山川秀峰の《振袖物語》では、叶わぬ恋のため命を落とした女性の儚い姿や、それと対置される、女性を虜にして死に追いやった罪深い男性の装いを赤で表現していました。この作品は、この後、修復作業のためしばらく観られなくなるようです。

 

第1章の注目作品の一つは、第1回文展で3等賞を獲得したものの長年行方不明になっていた、池田蕉園(1886-1917)の《もの詣で》でしょう。上村松園にあやかって命名された蕉園ですが、この作品は彼女が20歳の時に描いたものだと言います。

 

そして、上村松園の《雪女》も注目作品です。この作品は、近松門左衛門の戯曲「雪女五枚羽子板」を元に描かれた作品です。幕府に仕える侍女が、悪人にだまされ将軍家の太刀を盗み出し、雪の中で命を落としてしまいます。その後、この女性は恋人の危機に際して雪女となって現れ、恋人に太刀を渡して助けようとします。この作品ではその場面を描いています。何とも不気味な表現ながら、雪女の一途で強い愛情を表現しているようです。

 

第2章では、17世紀の美人画から始まり、18世紀、19世紀、鏑木清方や伊東深水、伊藤小坡、中村貞以など20世紀の美人画が展示されています。時代と共に、美人画の内容もどんどん変わってきています。20世紀に入り、何気ない日常生活や働く姿、内面の姿の美を描こうとする様子も窺えました。

 

第3章では、竹久夢二の作品が展示されていました。前期展では、異国情緒が溢れる《長崎十二景》が展示されていました。この中に《阿片窟》という作品がありましたが、なかなか衝撃的です。裸の少女たちが楽しげに寛いでいる様子を描かれています。
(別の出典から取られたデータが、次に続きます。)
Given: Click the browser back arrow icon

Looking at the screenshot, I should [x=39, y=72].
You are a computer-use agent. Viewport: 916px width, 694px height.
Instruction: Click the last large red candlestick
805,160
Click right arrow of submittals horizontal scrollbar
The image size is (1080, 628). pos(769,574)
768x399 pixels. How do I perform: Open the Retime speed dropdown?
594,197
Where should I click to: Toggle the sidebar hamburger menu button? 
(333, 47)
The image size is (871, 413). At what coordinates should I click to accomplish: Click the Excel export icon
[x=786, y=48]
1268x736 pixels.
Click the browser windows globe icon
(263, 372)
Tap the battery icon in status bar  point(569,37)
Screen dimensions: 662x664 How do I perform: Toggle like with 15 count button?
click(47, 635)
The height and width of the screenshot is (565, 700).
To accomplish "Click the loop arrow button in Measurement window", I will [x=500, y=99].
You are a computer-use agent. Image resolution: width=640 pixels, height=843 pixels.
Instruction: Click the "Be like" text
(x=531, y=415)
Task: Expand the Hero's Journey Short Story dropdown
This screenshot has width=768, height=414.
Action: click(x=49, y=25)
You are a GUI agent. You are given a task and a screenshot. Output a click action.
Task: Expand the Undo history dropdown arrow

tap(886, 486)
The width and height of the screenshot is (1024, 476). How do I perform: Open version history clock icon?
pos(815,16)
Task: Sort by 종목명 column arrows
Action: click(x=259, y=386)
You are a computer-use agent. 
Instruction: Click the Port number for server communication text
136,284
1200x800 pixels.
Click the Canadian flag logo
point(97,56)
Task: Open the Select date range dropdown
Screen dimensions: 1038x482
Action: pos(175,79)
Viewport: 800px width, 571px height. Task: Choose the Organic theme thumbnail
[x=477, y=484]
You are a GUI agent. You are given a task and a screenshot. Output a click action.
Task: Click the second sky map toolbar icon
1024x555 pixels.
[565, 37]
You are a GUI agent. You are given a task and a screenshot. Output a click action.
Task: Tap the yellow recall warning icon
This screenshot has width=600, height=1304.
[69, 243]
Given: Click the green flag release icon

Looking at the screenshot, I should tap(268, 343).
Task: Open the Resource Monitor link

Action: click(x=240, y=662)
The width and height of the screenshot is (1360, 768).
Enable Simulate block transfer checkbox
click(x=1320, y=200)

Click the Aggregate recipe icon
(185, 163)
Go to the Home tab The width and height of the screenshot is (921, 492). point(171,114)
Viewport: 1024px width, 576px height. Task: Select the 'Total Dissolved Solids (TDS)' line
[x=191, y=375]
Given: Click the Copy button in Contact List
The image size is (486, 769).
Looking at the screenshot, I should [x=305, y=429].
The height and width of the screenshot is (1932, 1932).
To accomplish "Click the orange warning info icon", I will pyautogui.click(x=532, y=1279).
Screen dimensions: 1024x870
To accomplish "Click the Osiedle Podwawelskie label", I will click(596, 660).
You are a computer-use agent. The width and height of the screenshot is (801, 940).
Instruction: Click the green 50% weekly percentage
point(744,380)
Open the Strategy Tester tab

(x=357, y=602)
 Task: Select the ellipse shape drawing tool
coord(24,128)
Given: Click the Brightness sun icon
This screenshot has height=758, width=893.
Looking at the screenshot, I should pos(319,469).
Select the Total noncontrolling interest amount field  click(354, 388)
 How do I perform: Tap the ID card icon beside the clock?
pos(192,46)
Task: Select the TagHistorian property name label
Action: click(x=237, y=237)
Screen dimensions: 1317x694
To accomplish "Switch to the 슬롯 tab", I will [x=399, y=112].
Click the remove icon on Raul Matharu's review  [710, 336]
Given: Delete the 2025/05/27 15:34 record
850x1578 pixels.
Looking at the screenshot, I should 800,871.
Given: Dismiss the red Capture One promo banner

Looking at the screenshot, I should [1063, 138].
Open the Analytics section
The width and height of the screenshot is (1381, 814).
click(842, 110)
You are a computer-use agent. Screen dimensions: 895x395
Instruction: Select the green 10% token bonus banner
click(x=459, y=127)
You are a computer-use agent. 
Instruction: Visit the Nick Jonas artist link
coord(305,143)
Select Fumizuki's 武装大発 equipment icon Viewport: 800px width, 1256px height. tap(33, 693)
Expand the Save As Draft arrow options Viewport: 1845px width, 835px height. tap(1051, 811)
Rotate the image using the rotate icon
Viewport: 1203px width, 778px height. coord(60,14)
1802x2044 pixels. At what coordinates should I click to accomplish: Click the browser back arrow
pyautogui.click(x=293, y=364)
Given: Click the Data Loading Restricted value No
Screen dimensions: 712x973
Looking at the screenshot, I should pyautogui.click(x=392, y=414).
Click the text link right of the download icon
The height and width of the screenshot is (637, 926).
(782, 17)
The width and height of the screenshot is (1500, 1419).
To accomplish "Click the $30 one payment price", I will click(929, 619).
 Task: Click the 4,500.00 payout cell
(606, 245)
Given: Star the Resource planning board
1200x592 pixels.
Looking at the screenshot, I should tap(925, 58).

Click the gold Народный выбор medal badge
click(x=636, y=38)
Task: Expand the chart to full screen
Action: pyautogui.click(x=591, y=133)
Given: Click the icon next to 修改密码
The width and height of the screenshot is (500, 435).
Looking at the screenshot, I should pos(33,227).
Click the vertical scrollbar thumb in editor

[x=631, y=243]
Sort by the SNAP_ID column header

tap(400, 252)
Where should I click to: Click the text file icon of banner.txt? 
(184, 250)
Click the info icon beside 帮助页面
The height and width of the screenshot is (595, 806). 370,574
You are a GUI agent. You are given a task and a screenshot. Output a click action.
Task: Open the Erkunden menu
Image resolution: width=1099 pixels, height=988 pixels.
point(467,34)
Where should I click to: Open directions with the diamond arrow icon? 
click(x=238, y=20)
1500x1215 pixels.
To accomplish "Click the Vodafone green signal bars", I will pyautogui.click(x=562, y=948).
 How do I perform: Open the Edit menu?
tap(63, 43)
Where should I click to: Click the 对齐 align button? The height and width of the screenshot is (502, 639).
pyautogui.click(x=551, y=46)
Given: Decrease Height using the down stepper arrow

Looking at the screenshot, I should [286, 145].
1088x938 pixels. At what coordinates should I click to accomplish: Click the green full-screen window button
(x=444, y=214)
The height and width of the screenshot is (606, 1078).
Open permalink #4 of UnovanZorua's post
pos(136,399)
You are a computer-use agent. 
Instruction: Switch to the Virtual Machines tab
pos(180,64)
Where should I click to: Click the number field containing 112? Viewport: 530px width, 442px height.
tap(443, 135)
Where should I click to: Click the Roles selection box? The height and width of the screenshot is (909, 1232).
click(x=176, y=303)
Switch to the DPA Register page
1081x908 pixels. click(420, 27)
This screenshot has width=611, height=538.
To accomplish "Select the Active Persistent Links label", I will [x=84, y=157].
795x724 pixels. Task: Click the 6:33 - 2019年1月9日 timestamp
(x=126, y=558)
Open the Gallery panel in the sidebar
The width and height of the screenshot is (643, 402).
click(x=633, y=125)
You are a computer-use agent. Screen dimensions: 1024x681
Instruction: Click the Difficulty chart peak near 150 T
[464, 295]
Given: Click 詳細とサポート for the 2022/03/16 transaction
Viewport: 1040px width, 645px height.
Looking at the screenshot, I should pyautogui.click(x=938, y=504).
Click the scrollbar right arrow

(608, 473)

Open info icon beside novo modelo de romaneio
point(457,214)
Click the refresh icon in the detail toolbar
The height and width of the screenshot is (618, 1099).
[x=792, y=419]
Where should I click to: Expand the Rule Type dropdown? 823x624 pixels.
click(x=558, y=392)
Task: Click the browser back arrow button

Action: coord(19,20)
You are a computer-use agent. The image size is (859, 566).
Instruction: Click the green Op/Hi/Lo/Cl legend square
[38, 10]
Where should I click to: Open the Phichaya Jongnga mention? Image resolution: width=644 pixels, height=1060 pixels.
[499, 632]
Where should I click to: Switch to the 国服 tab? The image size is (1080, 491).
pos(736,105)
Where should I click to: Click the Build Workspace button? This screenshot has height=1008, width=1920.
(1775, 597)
阿片窟というのは、文字通り、アヘンの販売や喫煙がなされた施設のことで、当時の夢二も見聞していたのでしょうか。

 

今回は、緊急事態宣言下での開催でしたので、嵐山の桂川周辺の人通りはいつにも増して少なく、ひっそりとしていました。しかし、美術館内は美術好きの熱心な方々が楽しげに鑑賞していました。こうした時だからこそ、芸術の力でコロナを撃退したいですね。

 

<2021/6/23追記>

 

後日、【後期】展にも行ってきました。かなりの作品が展示替えとなり、通期展示の名作だけでなく新たな作品も存分に観ることができました。特に上村松園の作品に関しては、前期と後期を合わせると福田美術館が所蔵する全24作品が鑑賞できるという貴重な機会となりました。

 

改めて、上村松園の凄さを再確認する機会となりました。小さな女の子の姿には、松園の暖かい眼差しが感じられます。一方、伊藤小坡の《花見之図》では、何とも華やかで、扇で桜の花びらを受け止めようとする女性の様子が可憐に描かれており、印象に残りました。

 

竹久夢二に関しては、後期展で《女十題》が展示されており、夢二が描く、どこか儚なげで守りたくなるような女性の魅力が溢れていました。離れ目美人の原点を観たようにも感じました。

 

さて、次の展覧会では、福田美術館が所蔵する若冲作品が全て鑑賞できるようで、楽しみです。